In der viktorianischen Ära war die Operation sowohl ein Zuschauersport als auch ein medizinischer Eingriff, den manche für blutiger und grausamer hielten als die Schlachten im Kolosseum von Rom. Ohne den englischen Chirurgen Joseph Lister und seine Pionierarbeit auf dem Gebiet der Antiseptika wären sie vielleicht immer noch der Stoff des Grauens.

Wir haben mit der amerikanischen Autorin Lindsey Fitzharris über ihr Buch The Butchering Art gesprochen , jetzt nominiert für den Wellcome Book Prize 2018, der untersucht, warum viktorianische Operationssäle als „Tore des Todes“ bekannt waren, wie der schüchterne, aber brillante Chirurg Joseph Lister herausfand, was sie so gefährlich machte, und wie dies die Chirurgie für immer verändern würde /P>

Es dauert nicht lange, bis Sie über die düsteren Realitäten der viktorianischen Chirurgie lesen – wie wäre es damals gewesen, sich dem Messer zu unterziehen?
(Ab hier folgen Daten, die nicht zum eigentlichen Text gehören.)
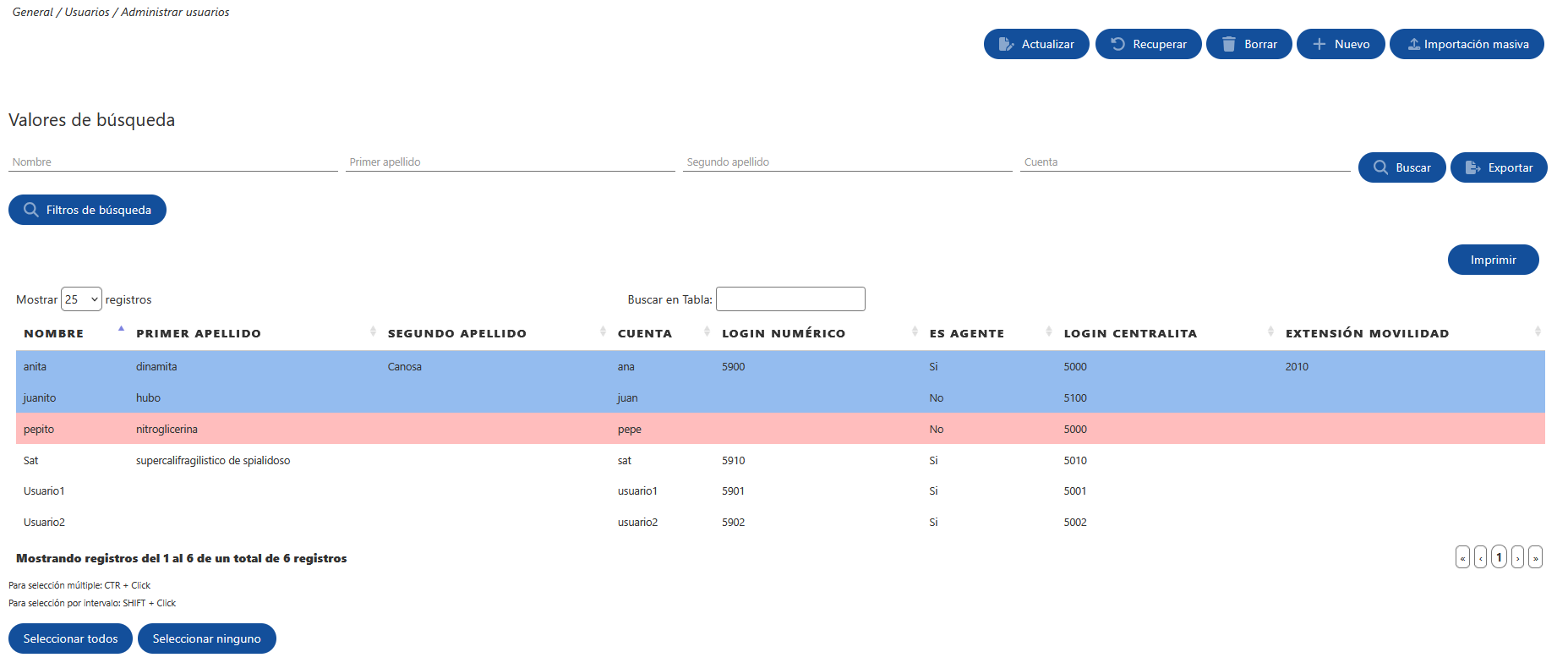Click the Borrar trash button
This screenshot has height=663, width=1568.
(1248, 44)
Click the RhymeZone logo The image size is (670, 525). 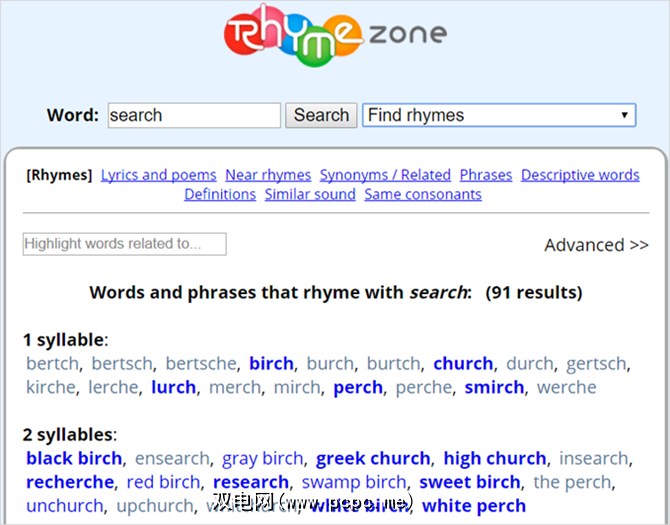click(x=334, y=38)
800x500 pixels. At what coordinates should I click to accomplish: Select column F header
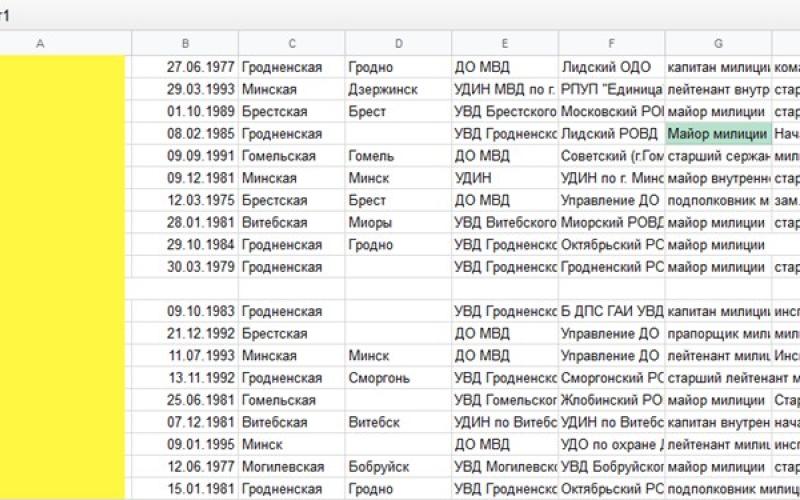point(611,44)
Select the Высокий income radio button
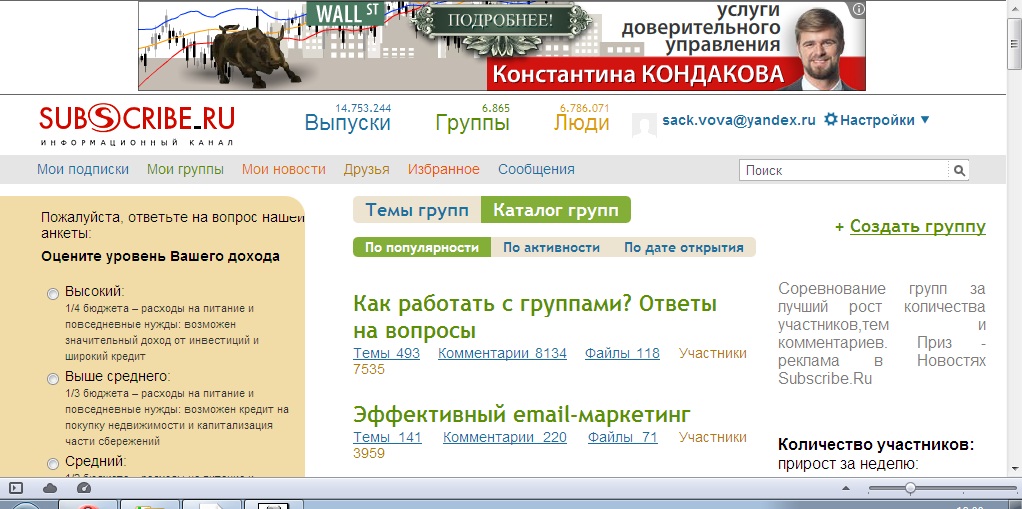1022x509 pixels. click(53, 293)
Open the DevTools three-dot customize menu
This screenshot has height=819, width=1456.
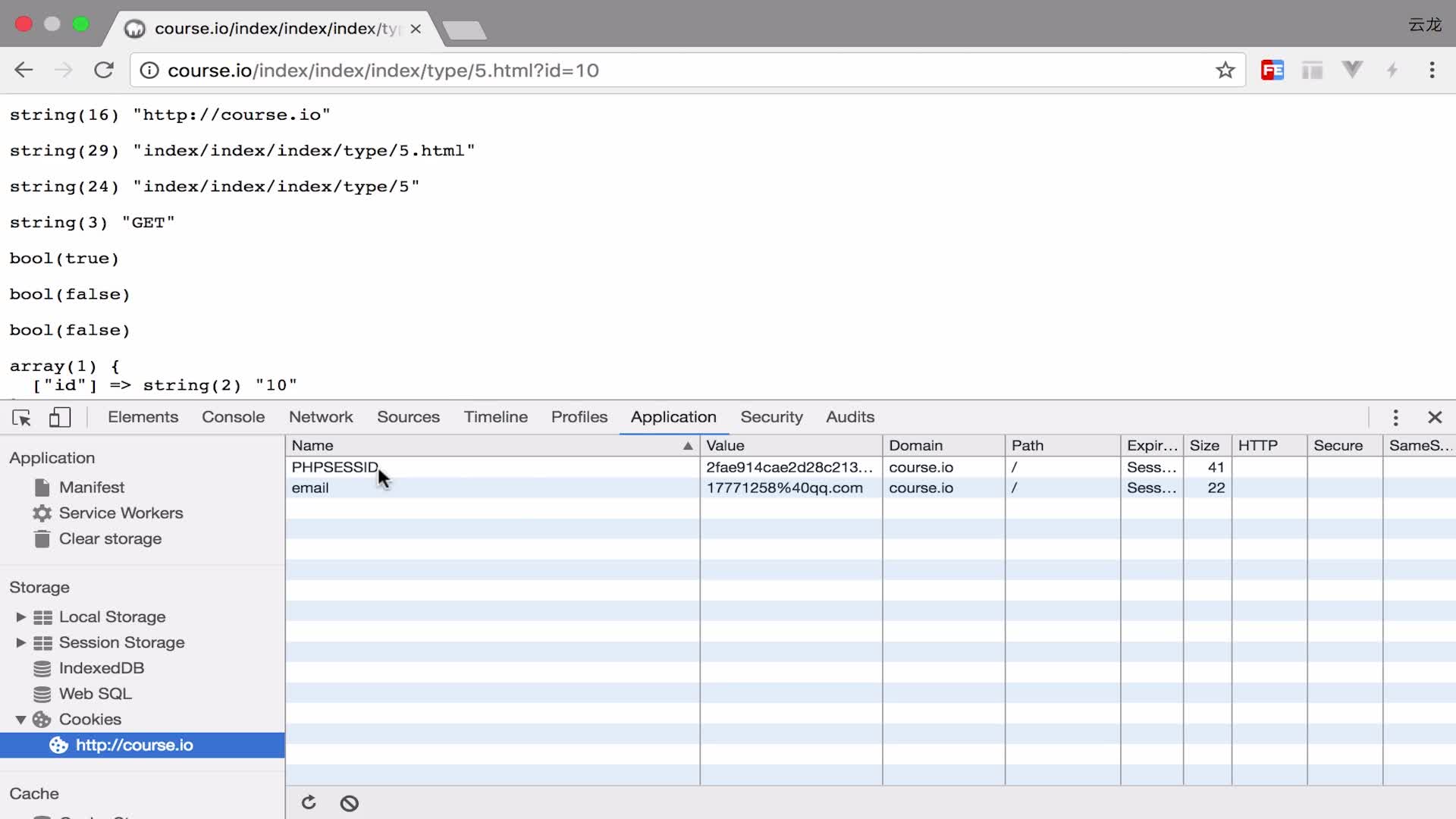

Die viktorianischen Operationssäle waren bis unters Dach mit Medizinstudenten und Zuschauern mit Eintrittskarten gefüllt, von denen viele den Dreck und Dreck des Alltags mit sich geschleppt hatten. Der Chirurg trug eine blutverkrustete Schürze, wusch selten seine Hände oder seine Instrumente und trug den unverkennbaren Geruch von verwesendem Fleisch mit sich, den die Fachwelt fröhlich als „guten alten Krankenhausgestank“ bezeichnete

Vor dem Aufkommen der Anästhesie in den 1840er Jahren waren die Patienten während einer Operation bei vollem Bewusstsein. Postoperative Infektionen waren so häufig, dass die meisten Operationen zu langsamen Hinrichtungen wurden.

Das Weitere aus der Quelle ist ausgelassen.